October 18 - November 22, 2014
Reception: October 18, 2014 4-6PM
Gallery Talk: November 8, 2014 10AM
RSVP by November 6
In reviewing Hilary Brace's drawings, The New York Times wrote, "once in a while you come across an art of such refined technique that it seems the product of sorcery more than human craft...” Starting with the smooth surface of polyester film darkened with charcoal, Brace works in a reductive manner by removing charcoal with erasers and other handmade tools. Despite the verisimilitude of her work, Brace composes her images without premeditation, through an explorative process that allows them to unfold in unanticipated directions. Her subjects are based on clouds, water, mist and mountains, but she takes these forms to sublime and unimaginable new heights. As Christopher Knight remarked in the Los Angeles Times, her work is “like a Vija Celmins drawing made Baroque, [it] conjures ephemeral poetics of light and space.” For all their vastness and grandeur, Brace’s drawings are relatively small and intimate. As Leah Ollman observed in Art in America, the drawings “put those two realms – the private and the cosmic – within reach of each other.” The naturalist author Gretel Ehrlich also recognized this dichotomy of the wild and the controlled in her essay for this exhibition, “Everything in these frames is spilling, yet it feels contained somehow, not threatening. We are only asked to move in the atmospheric flux. The perspective is from a seat high up, as if the artist was on a cloud passing over and under other clouds, yet always able to define her territory.”
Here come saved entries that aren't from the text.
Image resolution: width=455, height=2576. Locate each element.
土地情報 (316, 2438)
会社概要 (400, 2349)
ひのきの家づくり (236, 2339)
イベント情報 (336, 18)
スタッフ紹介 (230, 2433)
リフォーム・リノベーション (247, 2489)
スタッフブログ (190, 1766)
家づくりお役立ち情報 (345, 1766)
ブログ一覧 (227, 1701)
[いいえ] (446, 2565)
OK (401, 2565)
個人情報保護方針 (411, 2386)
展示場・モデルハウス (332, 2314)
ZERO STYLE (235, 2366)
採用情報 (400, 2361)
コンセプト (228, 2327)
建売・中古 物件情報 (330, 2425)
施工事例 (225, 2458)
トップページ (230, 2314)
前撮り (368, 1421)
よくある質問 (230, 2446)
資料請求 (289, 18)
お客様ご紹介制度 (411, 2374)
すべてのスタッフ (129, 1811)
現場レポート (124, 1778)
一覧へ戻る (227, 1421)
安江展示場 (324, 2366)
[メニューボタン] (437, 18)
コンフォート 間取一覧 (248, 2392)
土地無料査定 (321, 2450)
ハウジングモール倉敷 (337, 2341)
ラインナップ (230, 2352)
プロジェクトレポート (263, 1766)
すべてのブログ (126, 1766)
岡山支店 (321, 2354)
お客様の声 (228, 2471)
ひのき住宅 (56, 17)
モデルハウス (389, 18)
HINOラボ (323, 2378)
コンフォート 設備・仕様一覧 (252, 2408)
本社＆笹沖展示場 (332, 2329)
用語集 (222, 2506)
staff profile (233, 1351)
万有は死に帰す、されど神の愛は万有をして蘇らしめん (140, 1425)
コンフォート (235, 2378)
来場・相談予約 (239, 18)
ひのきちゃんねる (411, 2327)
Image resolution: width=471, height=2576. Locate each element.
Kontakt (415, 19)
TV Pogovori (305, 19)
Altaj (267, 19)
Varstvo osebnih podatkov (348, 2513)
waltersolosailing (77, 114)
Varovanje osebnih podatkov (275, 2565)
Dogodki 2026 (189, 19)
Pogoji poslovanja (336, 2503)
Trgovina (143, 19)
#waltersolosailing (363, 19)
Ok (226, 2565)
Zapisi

Concurrently, Craig Krull Gallery will present its first exhibition of paintings by Ann Lofquist. Combining the qualities of tonalism with the approach of plein-air painting, Lofquist’s landscapes begin with what she describes as “an intense observed experience.” Having taught for several years at Bowdoin College in Maine, she became recognized for her New England paintings that combined a contemporary visual awareness with the evocative subtleties of George Inness. Her recent move to Southern California presented an entirely different landscape as well as new light and atmospheric conditions that she has perceived remarkably. Bowdoin art professor Mark Wethli says Lofquist is “one of the few I would describe as having perfect pitch when it comes to color, which is unmistakable in the way she captures very fleeting qualities of light.” On her recent subject matter, Lofquist notes, “…new tracts abut a dry landscape still teeming with rattlesnakes, coyotes and mountain lions. The juxtaposition of the enduring and the ephemeral is everywhere in evidence in Southern California.”